There are a lot of practical issues with such an approach, but it has worked well for a long time. If you have a small data set with a narrow focus (e.g., a small set of highly specific words) then this simple technique may work.
Having a great variety of measurements can make a difference also. Searching for the word "the" (one of the most common English words) I see lots of choices with low probability.
An interesting result is ("", 0.222222). This shows us that "the" is more likely to occur at the beginning of a phrase or sentence. Still, the wide distribution of "the" means it has a lot of history and this drives down the probability of specific instances of it's occurrence, which makes it harder to predict.
This gives us a clue to the usefulness of n-gram models today: small data sets (to keep performance tolerable) that have a highly specific domain (lots of jargon or specific contexts for certain words). N-grams also work at the character level where one does not have much context for capturing distributional relations of next and near. For example, in classifying emails or short names there is not much context and so breaking up an email, for example "info@coolcompany", into character-level n-grams might prove effective (This article has an example of a character-level n-gram approach to generating Shakespearean text).

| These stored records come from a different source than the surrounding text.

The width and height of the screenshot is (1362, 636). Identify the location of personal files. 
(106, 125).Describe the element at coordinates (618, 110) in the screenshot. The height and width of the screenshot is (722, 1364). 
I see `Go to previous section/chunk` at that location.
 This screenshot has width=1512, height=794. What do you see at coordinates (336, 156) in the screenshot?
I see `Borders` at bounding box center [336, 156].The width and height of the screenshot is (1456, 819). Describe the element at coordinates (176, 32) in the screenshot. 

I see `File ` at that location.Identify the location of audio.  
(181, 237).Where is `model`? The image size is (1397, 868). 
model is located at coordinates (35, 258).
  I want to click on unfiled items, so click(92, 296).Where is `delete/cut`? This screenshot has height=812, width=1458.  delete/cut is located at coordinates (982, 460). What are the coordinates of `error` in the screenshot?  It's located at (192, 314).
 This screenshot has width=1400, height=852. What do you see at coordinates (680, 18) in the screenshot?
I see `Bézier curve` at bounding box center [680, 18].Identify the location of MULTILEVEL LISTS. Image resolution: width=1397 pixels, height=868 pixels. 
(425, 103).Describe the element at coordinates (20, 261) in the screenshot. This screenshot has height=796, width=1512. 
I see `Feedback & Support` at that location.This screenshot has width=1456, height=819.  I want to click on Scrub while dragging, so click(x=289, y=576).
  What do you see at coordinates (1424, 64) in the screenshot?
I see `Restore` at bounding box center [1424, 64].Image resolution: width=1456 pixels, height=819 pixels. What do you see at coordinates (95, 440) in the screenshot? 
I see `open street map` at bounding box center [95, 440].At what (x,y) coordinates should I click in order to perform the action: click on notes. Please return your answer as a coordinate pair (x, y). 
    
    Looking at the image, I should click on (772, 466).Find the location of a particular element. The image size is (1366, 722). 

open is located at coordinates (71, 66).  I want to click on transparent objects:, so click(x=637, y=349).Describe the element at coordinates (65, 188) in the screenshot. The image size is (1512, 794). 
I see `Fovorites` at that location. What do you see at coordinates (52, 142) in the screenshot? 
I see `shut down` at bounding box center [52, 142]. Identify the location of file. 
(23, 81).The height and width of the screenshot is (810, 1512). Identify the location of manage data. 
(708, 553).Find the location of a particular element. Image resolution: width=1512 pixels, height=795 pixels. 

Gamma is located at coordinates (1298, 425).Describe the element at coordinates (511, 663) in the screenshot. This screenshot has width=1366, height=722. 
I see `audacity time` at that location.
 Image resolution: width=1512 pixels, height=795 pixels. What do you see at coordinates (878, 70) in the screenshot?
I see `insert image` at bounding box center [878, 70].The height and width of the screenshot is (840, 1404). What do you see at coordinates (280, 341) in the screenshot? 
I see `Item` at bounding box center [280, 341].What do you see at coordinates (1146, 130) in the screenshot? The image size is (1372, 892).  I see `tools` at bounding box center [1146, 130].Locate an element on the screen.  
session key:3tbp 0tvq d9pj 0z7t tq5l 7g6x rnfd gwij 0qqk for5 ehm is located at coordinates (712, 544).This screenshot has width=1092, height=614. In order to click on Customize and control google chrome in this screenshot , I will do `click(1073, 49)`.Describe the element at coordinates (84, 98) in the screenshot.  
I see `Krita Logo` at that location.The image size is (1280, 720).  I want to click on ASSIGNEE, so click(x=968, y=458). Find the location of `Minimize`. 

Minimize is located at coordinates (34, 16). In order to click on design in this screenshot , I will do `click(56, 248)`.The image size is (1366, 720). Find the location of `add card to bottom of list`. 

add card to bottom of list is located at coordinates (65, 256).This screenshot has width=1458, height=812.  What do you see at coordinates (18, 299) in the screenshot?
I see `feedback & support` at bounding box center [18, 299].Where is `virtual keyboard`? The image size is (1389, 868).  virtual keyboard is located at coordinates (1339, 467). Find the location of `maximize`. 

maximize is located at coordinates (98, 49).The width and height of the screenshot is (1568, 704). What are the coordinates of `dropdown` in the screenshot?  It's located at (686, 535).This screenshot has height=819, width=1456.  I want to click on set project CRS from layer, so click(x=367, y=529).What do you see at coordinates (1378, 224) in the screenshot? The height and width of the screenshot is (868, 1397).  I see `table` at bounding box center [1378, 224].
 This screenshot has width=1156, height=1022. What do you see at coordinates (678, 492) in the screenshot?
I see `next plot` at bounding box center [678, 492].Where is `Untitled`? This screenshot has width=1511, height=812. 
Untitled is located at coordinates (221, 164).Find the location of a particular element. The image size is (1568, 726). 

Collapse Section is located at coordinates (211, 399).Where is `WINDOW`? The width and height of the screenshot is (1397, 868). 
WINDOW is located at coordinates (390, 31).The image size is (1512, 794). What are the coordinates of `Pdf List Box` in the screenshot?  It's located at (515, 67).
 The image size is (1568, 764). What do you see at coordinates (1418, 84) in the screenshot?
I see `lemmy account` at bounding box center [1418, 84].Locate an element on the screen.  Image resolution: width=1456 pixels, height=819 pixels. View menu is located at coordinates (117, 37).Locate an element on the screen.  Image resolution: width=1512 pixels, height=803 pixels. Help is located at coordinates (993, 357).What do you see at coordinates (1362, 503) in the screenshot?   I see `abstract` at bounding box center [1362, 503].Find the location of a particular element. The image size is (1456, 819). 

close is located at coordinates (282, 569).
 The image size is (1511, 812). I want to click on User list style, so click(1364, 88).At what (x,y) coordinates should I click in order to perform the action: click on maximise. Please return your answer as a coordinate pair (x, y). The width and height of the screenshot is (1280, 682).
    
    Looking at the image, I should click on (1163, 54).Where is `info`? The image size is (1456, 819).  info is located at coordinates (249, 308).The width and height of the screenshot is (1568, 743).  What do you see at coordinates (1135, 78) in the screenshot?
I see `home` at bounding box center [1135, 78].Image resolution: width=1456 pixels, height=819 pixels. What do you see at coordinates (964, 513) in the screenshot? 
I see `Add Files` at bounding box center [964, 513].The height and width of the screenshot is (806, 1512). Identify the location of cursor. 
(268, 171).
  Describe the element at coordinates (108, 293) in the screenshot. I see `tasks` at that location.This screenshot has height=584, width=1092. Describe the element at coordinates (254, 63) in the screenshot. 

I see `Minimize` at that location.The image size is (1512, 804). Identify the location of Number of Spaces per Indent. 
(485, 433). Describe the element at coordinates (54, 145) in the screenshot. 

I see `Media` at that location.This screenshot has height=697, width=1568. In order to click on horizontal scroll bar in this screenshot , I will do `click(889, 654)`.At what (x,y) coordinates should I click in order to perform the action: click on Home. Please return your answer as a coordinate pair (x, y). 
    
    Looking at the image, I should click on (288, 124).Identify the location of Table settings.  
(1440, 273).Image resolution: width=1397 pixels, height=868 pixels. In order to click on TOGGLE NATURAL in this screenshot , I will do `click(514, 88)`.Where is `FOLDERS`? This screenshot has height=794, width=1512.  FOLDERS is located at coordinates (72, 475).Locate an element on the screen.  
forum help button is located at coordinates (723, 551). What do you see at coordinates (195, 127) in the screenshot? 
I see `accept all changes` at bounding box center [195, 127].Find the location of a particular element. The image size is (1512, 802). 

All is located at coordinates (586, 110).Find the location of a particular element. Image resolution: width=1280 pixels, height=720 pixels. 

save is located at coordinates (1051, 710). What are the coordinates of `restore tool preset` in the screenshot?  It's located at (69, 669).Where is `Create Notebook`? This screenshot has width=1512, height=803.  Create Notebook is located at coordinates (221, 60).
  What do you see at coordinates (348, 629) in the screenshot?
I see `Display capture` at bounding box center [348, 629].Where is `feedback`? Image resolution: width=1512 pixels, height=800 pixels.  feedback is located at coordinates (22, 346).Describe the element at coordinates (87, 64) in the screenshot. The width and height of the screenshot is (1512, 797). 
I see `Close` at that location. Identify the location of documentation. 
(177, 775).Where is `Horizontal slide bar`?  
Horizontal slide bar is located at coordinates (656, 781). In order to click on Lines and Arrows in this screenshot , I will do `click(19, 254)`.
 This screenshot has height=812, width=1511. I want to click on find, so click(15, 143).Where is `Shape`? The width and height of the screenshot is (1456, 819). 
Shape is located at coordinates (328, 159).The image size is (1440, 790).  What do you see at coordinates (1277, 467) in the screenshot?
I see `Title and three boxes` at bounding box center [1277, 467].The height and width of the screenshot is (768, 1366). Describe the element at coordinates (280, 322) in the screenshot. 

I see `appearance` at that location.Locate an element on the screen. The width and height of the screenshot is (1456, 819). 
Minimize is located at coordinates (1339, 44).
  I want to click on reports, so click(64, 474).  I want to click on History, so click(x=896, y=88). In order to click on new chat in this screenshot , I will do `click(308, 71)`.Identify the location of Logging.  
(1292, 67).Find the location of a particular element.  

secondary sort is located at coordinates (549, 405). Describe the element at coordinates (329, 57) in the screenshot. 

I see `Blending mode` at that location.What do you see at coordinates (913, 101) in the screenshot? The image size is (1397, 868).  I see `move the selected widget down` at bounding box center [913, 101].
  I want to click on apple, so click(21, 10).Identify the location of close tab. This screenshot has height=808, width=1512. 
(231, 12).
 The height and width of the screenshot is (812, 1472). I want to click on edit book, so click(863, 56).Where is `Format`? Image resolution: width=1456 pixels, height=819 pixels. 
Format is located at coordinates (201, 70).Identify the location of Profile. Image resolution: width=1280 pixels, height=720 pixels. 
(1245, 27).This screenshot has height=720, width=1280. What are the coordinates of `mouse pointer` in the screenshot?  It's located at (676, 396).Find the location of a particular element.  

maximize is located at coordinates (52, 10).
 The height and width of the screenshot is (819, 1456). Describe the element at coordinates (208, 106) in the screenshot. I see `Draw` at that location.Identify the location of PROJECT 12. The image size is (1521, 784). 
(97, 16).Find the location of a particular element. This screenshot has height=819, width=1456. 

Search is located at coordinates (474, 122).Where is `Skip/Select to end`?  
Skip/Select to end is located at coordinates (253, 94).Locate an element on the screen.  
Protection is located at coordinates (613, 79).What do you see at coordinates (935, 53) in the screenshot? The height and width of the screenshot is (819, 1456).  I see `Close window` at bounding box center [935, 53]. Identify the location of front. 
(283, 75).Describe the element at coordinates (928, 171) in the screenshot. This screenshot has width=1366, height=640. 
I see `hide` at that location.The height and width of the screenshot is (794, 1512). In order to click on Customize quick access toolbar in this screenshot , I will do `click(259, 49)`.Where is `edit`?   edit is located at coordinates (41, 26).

N-grams are still a foundational part of many modern data tasks; instead of taking center stage though, they often play a supporting role to more advanced and precise techniques. More advanced techniques often entail more complex code and less transparency or interpretability; if a problem seems like a good fit for an n-gram model (at least for the short term) it may lead to success... with advantages of simplicity and ease of maintainability. There are still, however, many improvements that can be made to what we've done here.
Overall, the driving concept behind the ngram approach is to look at patterns for sequences that occur both next to each other and near each other. This concept of distributed patterns in textual relations underlies even the most sophisticated and state of the art approaches today.
Concluding the first steps
You may have noticed a few things; I'll point them out.
What happens if we search for a word that is not in Auden's poem? Failure.
The Dict used for storage seems like it would take up a lot of memory on large texts; specifically if we have to store the full history for each word.
Points 1 and 2 are out of the scope of this post. Next post will address point 2 and show how to dramatically reduce the history needed to compute these probabilities (hint: it's called the Markov property or also referred to as the Markov assumption).
I started by defining the terms n-gram and model as well as briefly noting some driving assumptions related to n-gram language models. I provided basic examples in Julia of basic n-grams. I next motivated an (hopefully) intuitive first step into how to formalize a language by introducing joint and conditional probabilities and the equivalence between the two via the chain rule of probability.